Blueriq as a Service
In Blueriq it is possible to create your own web services, either via REST or SOAP. Blueriq Runtime supports security on Blueriq as a Service out of the box by adding roles to the webservice definition.
Adding a role to the webservice
To secure a webservice a role must be added to the baa(r)s service. There are two methods to add roles to the service, at the service definition or at the exposed flow which is started from the webservice.
Service definition
A role can be added at the soap/rest service definition.
Exposed flow
A role can be added at the exposed flow (which is started from the service definition). This can be useful if the flow is started from multiple contexts. Otherwise adding the role at the service definition is preferable over this option.
Security endpoints
These endpoints are secured when a role is set.
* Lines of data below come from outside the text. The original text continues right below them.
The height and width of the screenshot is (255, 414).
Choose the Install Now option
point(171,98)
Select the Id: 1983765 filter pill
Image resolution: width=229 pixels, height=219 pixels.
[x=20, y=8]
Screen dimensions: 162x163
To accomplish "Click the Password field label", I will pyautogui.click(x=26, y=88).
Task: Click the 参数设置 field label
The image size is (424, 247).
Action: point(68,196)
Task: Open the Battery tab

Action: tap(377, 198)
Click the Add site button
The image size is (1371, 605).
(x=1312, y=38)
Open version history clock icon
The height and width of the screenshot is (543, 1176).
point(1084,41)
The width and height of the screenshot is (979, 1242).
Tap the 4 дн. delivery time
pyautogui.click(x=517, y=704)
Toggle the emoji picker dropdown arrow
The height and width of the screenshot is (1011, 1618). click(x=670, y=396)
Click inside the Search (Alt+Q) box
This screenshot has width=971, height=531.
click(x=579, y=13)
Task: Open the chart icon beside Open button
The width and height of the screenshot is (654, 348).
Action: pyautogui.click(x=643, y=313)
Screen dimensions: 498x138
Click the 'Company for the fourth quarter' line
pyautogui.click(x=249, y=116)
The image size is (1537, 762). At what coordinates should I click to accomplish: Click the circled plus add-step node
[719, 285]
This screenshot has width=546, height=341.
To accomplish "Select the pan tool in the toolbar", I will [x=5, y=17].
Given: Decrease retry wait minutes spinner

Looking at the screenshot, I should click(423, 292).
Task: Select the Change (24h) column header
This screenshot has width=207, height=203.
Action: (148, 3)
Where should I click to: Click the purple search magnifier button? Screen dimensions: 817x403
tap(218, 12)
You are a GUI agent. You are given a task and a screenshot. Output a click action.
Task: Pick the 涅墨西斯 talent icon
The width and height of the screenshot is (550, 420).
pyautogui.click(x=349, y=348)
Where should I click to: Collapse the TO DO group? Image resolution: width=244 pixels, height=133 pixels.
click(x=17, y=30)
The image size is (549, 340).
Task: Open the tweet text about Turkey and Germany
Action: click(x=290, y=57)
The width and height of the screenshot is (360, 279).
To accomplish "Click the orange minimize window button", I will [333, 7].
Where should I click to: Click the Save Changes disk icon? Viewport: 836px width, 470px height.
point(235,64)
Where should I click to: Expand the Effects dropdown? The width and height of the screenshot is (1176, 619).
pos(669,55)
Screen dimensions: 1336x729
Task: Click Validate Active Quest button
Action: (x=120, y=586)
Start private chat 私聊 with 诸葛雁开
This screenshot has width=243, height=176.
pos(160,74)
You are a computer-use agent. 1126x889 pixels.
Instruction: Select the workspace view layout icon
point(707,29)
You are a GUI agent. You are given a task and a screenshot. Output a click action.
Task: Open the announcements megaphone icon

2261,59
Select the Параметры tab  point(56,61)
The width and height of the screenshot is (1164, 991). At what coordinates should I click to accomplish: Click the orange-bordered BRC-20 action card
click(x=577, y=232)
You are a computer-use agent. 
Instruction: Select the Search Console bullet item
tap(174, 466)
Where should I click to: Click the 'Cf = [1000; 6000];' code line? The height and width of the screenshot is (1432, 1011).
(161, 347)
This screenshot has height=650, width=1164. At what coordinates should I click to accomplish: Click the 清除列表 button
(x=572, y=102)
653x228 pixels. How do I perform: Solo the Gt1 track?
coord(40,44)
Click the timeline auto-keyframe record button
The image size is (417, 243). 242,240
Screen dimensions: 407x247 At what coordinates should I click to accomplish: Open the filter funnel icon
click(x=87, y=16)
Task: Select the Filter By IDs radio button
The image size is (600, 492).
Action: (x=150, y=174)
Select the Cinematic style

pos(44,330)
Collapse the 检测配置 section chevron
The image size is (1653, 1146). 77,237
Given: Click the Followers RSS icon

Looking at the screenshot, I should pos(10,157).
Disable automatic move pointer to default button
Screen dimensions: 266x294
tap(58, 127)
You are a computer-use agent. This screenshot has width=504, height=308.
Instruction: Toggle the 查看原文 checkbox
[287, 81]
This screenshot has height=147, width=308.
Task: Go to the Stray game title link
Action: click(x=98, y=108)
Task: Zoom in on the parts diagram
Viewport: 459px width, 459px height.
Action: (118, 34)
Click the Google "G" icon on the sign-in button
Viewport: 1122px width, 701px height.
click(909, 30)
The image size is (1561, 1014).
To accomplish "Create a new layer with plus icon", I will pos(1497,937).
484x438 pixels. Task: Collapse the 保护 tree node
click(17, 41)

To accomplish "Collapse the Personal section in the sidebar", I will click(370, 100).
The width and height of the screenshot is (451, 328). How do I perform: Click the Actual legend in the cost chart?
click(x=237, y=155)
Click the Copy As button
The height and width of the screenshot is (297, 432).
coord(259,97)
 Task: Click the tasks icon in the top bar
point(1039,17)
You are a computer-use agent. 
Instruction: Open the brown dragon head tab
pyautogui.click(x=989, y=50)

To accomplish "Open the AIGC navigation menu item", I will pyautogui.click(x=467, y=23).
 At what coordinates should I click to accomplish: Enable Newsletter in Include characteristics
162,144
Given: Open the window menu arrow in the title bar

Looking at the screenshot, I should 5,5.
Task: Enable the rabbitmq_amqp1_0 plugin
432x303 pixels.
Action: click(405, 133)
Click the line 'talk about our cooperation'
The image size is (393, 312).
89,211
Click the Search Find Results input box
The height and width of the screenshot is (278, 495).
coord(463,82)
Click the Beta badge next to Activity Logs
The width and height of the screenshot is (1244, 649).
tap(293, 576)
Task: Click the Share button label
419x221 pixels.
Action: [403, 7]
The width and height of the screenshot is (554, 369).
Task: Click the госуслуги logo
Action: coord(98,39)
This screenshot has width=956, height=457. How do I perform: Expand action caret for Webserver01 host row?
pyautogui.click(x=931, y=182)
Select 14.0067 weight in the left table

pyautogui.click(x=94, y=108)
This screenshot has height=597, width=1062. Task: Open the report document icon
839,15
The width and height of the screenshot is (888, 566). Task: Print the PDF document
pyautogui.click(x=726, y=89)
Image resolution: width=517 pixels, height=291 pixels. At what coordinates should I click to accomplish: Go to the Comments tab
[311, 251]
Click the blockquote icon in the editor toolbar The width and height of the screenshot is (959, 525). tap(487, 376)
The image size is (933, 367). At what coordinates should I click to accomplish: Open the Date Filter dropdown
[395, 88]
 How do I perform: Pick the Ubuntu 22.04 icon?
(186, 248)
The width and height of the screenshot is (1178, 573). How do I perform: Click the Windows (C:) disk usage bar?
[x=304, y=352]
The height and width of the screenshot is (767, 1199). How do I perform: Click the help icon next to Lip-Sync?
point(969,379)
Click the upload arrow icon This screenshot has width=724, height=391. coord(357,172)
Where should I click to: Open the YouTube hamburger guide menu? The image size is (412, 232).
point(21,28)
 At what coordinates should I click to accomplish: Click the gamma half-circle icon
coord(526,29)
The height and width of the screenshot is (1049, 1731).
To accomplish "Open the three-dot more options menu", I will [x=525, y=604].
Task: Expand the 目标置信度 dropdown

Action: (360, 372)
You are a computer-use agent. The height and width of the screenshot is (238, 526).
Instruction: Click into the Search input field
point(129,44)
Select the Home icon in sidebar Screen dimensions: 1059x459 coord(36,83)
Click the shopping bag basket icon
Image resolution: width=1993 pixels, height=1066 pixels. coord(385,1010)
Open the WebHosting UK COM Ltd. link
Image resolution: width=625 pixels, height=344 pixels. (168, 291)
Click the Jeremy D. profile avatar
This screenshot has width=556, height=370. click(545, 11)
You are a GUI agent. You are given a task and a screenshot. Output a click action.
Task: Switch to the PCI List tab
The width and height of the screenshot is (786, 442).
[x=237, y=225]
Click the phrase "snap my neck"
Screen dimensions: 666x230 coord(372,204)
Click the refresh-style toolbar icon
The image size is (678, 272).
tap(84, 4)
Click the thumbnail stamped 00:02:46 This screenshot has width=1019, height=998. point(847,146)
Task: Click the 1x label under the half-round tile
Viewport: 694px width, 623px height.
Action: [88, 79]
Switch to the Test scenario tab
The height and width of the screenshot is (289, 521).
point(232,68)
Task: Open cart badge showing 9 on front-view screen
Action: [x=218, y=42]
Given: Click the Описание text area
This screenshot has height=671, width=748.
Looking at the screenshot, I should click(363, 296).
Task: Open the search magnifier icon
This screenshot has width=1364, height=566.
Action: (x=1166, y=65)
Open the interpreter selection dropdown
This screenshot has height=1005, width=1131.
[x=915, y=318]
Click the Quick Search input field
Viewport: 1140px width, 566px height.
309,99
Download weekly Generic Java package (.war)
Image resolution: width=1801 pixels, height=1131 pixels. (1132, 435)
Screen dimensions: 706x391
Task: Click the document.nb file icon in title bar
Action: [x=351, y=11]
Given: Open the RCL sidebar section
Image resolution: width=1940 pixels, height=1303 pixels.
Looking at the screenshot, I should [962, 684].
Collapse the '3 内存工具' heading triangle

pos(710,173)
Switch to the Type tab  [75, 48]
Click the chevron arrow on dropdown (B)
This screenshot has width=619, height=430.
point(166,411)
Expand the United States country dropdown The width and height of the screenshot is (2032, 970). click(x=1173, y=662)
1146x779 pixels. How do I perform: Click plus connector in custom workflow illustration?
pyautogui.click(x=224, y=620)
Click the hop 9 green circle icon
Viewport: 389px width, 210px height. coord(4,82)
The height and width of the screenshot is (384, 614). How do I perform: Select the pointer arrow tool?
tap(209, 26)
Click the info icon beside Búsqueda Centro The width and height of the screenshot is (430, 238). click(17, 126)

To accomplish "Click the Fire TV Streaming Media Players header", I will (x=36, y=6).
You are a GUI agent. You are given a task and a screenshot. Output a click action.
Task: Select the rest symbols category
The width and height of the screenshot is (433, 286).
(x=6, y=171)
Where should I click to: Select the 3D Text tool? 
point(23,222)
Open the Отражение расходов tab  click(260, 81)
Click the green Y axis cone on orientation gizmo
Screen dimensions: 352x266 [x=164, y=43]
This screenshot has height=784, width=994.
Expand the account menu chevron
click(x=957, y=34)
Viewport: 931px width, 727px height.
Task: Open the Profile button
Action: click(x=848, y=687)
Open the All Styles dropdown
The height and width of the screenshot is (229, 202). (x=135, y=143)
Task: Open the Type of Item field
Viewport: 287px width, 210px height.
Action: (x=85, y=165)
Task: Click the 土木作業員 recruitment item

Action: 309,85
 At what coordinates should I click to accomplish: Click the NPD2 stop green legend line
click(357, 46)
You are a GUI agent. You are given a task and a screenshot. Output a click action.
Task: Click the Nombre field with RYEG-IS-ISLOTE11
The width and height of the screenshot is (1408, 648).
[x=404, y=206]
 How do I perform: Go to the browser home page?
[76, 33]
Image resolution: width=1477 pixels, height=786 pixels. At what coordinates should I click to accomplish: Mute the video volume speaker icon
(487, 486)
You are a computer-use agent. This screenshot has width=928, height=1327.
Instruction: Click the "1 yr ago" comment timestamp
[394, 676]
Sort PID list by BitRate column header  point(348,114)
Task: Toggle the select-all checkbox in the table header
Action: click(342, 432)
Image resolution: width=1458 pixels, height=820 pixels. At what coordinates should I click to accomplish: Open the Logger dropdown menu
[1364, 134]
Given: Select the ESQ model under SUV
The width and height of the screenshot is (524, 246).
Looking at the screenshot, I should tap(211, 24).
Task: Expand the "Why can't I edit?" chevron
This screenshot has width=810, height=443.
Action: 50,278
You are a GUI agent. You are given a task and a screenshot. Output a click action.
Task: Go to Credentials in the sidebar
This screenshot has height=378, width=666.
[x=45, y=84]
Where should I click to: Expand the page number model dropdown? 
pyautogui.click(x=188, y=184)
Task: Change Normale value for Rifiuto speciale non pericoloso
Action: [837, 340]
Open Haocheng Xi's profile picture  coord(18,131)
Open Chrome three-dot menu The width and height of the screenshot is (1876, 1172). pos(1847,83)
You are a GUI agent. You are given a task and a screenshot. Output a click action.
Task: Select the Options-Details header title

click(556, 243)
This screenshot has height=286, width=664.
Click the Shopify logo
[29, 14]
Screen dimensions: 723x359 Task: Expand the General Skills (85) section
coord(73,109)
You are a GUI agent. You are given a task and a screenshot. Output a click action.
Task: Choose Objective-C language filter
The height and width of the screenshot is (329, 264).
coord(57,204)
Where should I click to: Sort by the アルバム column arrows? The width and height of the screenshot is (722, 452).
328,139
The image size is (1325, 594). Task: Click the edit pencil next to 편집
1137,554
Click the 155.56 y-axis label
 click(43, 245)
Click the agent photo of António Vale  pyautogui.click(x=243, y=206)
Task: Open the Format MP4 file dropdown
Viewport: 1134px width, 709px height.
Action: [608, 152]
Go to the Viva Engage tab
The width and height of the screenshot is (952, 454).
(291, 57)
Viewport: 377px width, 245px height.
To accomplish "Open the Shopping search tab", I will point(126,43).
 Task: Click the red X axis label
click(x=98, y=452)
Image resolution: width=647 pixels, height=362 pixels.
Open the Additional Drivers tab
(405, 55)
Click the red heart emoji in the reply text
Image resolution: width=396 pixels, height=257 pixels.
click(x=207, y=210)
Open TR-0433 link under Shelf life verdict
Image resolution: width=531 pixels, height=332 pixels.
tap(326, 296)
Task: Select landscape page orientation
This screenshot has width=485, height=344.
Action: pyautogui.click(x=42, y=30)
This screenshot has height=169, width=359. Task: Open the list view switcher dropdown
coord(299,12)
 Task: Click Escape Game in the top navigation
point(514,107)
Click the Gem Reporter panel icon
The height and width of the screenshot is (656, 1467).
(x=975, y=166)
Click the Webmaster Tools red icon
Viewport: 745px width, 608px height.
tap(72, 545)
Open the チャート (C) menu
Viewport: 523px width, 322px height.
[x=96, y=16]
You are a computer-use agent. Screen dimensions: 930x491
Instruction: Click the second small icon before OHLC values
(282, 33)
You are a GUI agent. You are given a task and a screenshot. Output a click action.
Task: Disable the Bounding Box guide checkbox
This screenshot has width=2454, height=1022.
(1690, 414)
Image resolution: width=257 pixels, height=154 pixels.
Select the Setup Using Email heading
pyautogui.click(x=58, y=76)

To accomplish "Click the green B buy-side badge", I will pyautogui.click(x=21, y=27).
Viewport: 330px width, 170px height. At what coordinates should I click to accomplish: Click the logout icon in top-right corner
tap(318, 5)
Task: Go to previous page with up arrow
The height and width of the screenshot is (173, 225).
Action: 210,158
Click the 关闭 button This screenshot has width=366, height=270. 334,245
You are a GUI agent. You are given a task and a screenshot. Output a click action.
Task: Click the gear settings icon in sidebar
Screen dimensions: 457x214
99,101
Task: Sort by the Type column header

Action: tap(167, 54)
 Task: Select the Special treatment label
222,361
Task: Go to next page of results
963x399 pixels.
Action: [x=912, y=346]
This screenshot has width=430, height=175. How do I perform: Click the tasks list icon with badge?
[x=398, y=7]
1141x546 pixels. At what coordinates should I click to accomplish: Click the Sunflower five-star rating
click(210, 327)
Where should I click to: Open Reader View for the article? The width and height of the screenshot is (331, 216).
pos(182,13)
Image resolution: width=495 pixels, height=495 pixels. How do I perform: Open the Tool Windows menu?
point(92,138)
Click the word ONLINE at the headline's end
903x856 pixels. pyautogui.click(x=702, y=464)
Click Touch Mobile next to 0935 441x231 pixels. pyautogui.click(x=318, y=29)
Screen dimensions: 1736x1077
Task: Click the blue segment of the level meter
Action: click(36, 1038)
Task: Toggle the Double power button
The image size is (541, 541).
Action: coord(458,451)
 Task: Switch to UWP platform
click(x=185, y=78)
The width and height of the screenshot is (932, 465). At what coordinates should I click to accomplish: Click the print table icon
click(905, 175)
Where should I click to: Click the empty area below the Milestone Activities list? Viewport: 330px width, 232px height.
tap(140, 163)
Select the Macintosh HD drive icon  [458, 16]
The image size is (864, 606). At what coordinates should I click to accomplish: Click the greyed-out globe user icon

REST: Runtime/server/rest/Webservice/Operation SOAP: webservices/aaas/Webservice/Operation
The SOAP WSDL is not secured.
webservices/aaas/Webservice/aaas.wsdl
Secured shortcuts
It's possible to secure BAA(R)Ses by providing a property to the shortcus for the baa(r)s:
blueriq.shortcut.<shortcut name>.securityEnabled = true
However, this feature is deprecated in favor of adding roles to the webservice. Defining shortcuts with security enabled will be removed in Blueriq 14.